LES FEMMES DE LA RÉVOLUTION

I

I. — AUX FEMMES, AUX MÈRES, AUX FILLES.

(1er mars 1854)

 

Ce livre paraît le jour où l'on ferme les livres, où les événements prennent la parole, où recommence la guerre européenne, interrompue quarante années.

Et comment liriez-vous ? vous regardez là-bas où vont vos fils, vos frères ! — ou plus près, sur la ligne où vos époux peut-être iront demain ! Votre âme est aux nouvelles, votre oreille au canon lointain ; vous écoutez inquiètes son premier coup, solennel et profond, qui tonne pour la grande guerre religieuse de l'Orient et de l'Occident.

Grande guerre, en vérité, et qu'on ne limitera pas. Pour le lieu, pour le temps, et pour le caractère, elle ira grandissant. C'est la guerre de deux dogmes, ô femmes ! de deux symboles et de deux fois, la nôtre et celle du passé. Ce caractère définitif, obscur encore dans les tâtonnements, les balbutiements de la politique, se révélera de plus en plus.

Oui, quelles que soient les formes équivoques et bâtardes, hésitantes, sous lesquelles se produit ce terrible nouveau-né du temps, dont le nom sonne la mort de tant de cent mille hommes, — la guerre, — c'est la guerre du christianisme barbare de l'Orient contre la jeune foi sociale de l'Occident civilisé. Lui-même, l'ennemi, l'a dit sans détour du Kremlin. Et la lutte nouvelle offre l'aspect sinistre de Moloch défendant Jésus.

Au moment d'apporter notre existence entière, nos fortunes et nos vies à cette grande circonstance, la plus grave qui fut jamais, chacun doit serrer sa ceinture, bien ramasser sa force, regarder dans son âme, dans sa maison, s'il est sûr d'y trouver l'unité qui fait la victoire.

Que serait-ce, dans cette guerre extérieure, si l'homme encore avait la guerre chez lui, une sourde et énervante guerre de larmes ou de muets soupirs, de douloureux silences ? si la foi du passé, assise à son foyer, l'enveloppant de résistances, de ces pleurs caressants qui brisent le cœur, lui tenait le bras gauche, quand il doit frapper des deux mains... ?

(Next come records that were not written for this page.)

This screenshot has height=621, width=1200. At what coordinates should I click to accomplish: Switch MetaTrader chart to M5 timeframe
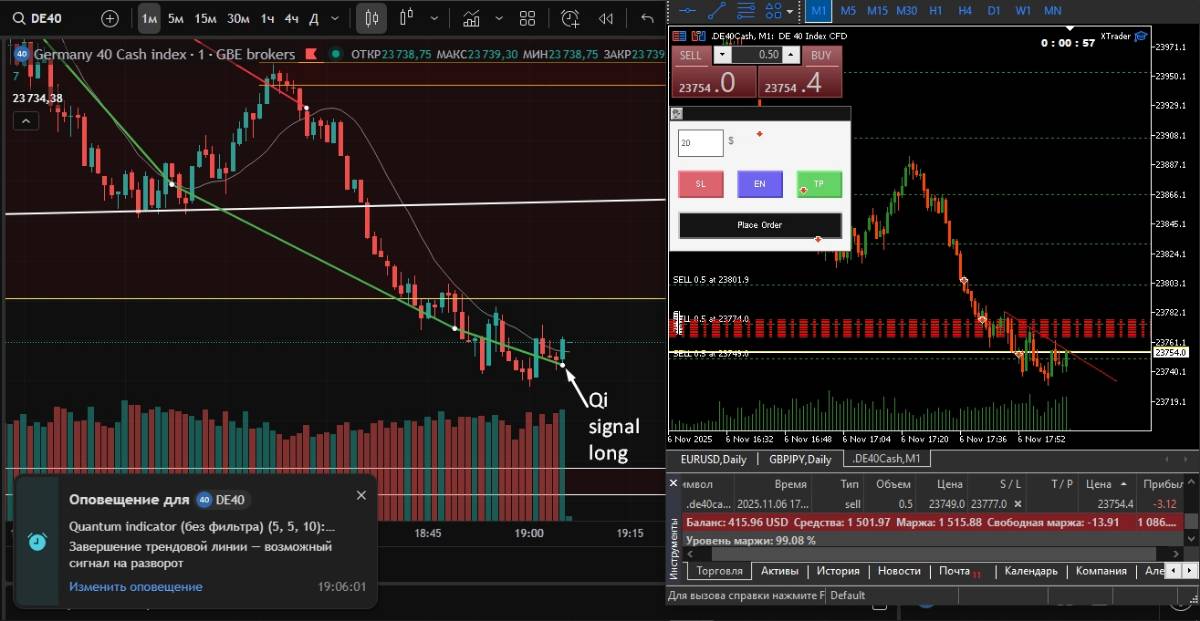click(848, 10)
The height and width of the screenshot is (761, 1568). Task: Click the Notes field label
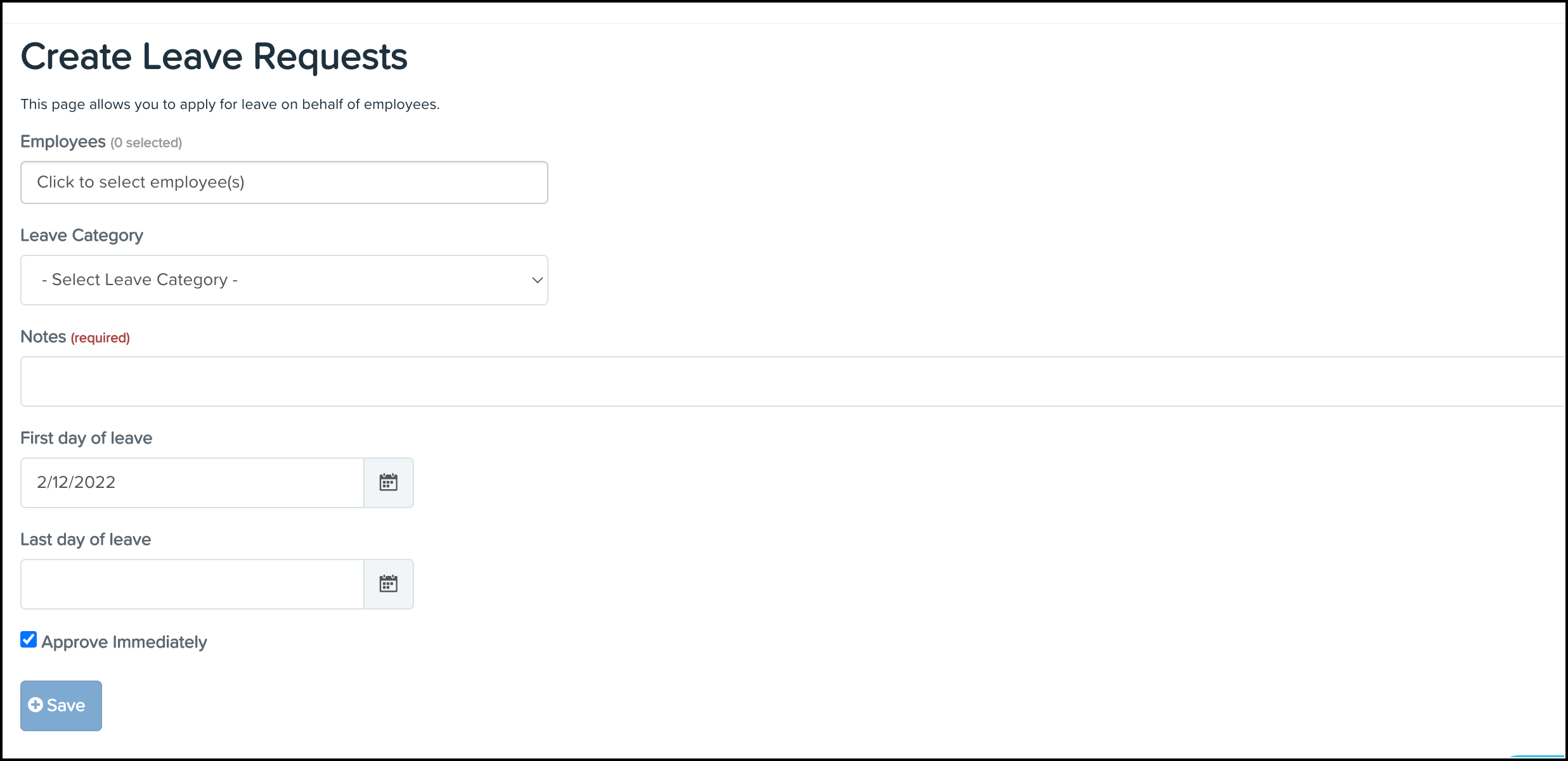point(43,337)
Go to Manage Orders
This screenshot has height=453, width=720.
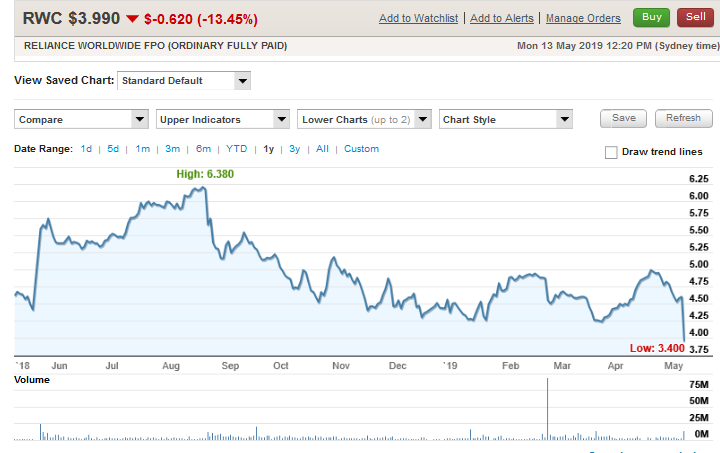(x=583, y=19)
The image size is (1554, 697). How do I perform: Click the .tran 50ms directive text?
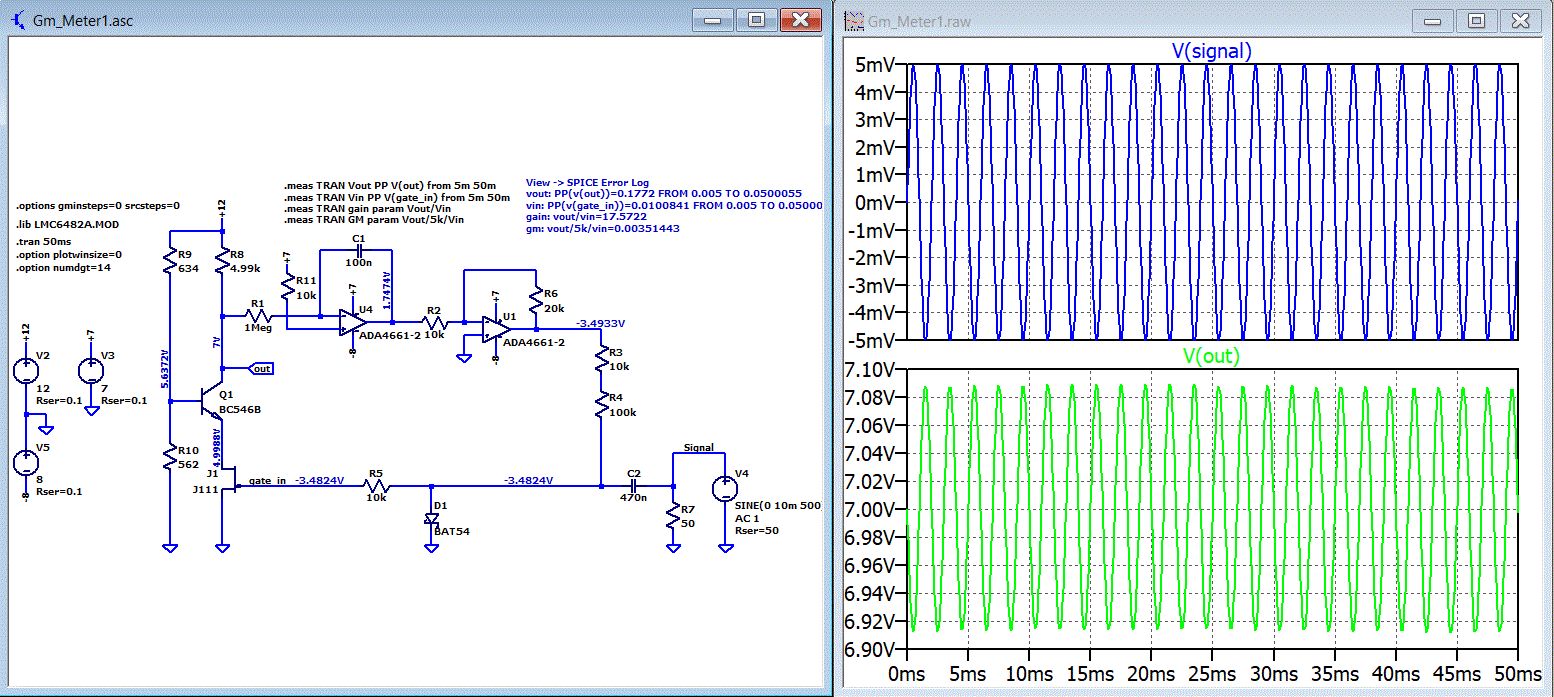[x=44, y=242]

Dis-moi donc, femme aimée ! puisque nous sommes encore à cette table de famille où je ne serai pas toujours, dis-moi, avant ce sauvage duel, quelque part qu'il me mène, seras-tu de cœur avec moi ?... Tu t'étonnes, tu jures en pleurant... Ne jure pas, je crois tout. Mais je connais ta discorde intérieure. Que feras-tu dans ces extrémités où la lutte actuelle nous conduira demain ?

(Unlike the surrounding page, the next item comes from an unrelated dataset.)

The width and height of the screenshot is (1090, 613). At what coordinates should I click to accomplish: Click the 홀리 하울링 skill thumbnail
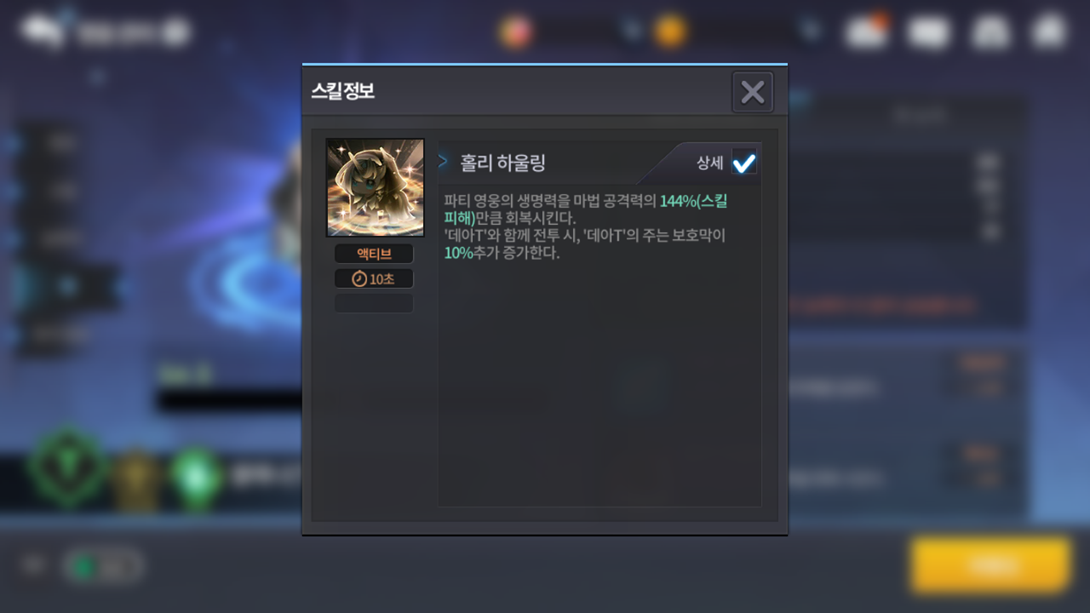(x=375, y=188)
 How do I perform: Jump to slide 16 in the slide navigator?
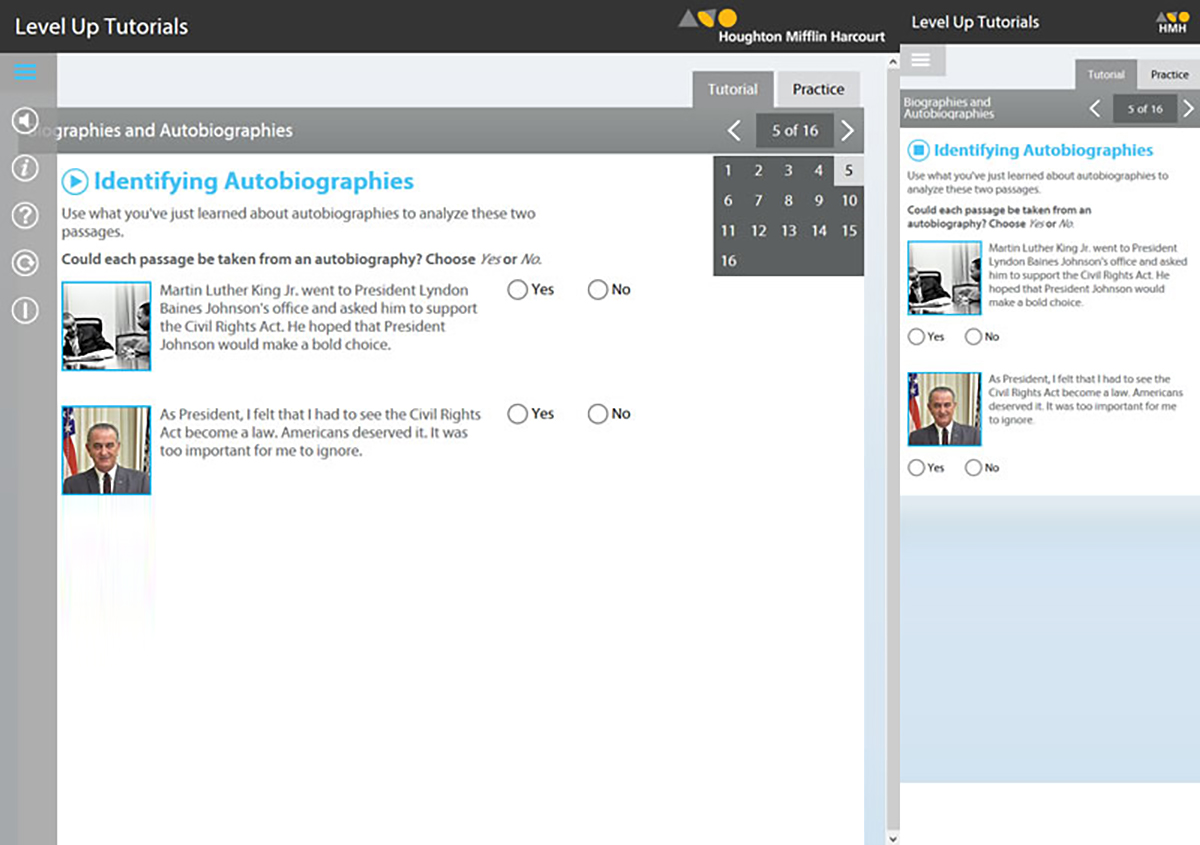point(728,260)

A cette table où nous sommes deux aujourd'hui et où tu seras seule, élève et fortifie ton cœur. Mets devant toi l'histoire héroïque de nos mères, lis ce qu'elles ont fait et voulu, leurs dévouements suprêmes, leur glorieuse foi de 89,.qui, dans une si profonde union, dressa l'autel de l'avenir.

Âge heureux d'actes forts, de grandes souffrances, mais associées, d'union dans la lutte, de communauté dans la mort !... âge où les cœurs battirent dans une telle unité d'idée, que l'Amour ne se distingua plus de la Patrie !

Plus grande aujourd'hui est la lutte, elle embrasse toute nation, — plus profonde, elle atteindra demain la plus intime fibre morale. Ce jour-là, que feras-tu pour moi ? Demande à l'histoire de nos mères, à ton cœur, à la foi nouvelle, pour qui celui que tu aimes veut combattre, vivre et mourir.

Qu'elle soit ferme en moi ! et que Dieu dispose... Sa cause est avec moi... La fortune y sera aussi et la félicité, quoi qu'il arrive, si toi, uniquement aimée, tu me restes entière, et si, unie dans mon effort et ne faisant qu'un cœur, tu traverses héroïque cette crise suprême d'où va surgir un monde.